WORK TASK: Scan the records below for the line containing "1 [tab] (36, 1500)" and the line containing "5 [tab] (65, 1500)". Copy both, plus every line between, exactly.
+++ MATERIAL FOR THIS EXERCISE
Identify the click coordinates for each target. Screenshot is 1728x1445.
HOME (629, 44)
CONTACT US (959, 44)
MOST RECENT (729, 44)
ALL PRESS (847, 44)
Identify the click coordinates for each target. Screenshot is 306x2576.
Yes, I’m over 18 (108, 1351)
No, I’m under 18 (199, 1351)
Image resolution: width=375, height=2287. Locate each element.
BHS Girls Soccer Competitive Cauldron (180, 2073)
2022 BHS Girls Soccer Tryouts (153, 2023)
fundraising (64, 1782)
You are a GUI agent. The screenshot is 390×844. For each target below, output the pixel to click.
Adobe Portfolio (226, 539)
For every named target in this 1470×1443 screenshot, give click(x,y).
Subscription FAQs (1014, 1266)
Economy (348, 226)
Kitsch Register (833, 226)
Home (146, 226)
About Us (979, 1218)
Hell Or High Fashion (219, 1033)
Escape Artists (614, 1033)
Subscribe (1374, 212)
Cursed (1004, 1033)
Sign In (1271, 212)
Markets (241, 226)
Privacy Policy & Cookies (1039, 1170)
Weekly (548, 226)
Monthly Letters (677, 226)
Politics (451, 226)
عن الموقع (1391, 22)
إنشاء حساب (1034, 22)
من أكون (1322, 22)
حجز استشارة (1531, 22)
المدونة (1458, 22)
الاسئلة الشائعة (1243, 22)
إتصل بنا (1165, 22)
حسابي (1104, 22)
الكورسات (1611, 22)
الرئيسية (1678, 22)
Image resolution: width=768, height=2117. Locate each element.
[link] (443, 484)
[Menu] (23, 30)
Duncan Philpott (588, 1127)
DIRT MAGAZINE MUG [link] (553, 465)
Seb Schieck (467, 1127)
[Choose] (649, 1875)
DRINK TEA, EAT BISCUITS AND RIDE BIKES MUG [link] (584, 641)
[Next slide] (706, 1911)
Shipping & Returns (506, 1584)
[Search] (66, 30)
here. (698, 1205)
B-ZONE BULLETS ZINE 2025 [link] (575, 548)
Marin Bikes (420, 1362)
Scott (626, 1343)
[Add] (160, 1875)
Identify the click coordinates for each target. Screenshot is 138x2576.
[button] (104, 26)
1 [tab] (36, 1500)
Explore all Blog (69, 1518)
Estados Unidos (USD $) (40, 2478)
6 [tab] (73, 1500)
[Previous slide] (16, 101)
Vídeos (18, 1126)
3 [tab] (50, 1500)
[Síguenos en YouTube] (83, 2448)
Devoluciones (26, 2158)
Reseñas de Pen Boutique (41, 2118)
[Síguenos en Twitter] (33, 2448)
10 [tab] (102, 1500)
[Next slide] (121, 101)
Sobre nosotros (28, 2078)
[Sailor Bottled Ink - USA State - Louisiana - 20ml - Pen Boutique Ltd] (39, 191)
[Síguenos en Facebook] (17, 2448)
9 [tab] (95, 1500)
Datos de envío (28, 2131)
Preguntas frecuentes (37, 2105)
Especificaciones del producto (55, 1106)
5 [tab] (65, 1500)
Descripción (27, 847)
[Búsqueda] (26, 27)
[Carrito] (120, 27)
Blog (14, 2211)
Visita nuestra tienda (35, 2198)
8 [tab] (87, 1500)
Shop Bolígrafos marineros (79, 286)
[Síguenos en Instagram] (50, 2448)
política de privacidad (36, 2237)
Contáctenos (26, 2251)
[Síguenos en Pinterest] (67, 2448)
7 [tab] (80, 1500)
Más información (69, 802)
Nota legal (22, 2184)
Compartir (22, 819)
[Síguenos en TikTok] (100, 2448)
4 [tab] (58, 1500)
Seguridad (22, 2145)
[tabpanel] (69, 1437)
++++++
SOLVED EXERCISE:
1 [tab] (36, 1500)
Explore all Blog (69, 1518)
Estados Unidos (USD $) (40, 2478)
6 [tab] (73, 1500)
[Previous slide] (16, 101)
Vídeos (18, 1126)
3 [tab] (50, 1500)
[Síguenos en YouTube] (83, 2448)
Devoluciones (26, 2158)
Reseñas de Pen Boutique (41, 2118)
[Síguenos en Twitter] (33, 2448)
10 [tab] (102, 1500)
[Next slide] (121, 101)
Sobre nosotros (28, 2078)
[Sailor Bottled Ink - USA State - Louisiana - 20ml - Pen Boutique Ltd] (39, 191)
[Síguenos en Facebook] (17, 2448)
9 [tab] (95, 1500)
Datos de envío (28, 2131)
Preguntas frecuentes (37, 2105)
Especificaciones del producto (55, 1106)
5 [tab] (65, 1500)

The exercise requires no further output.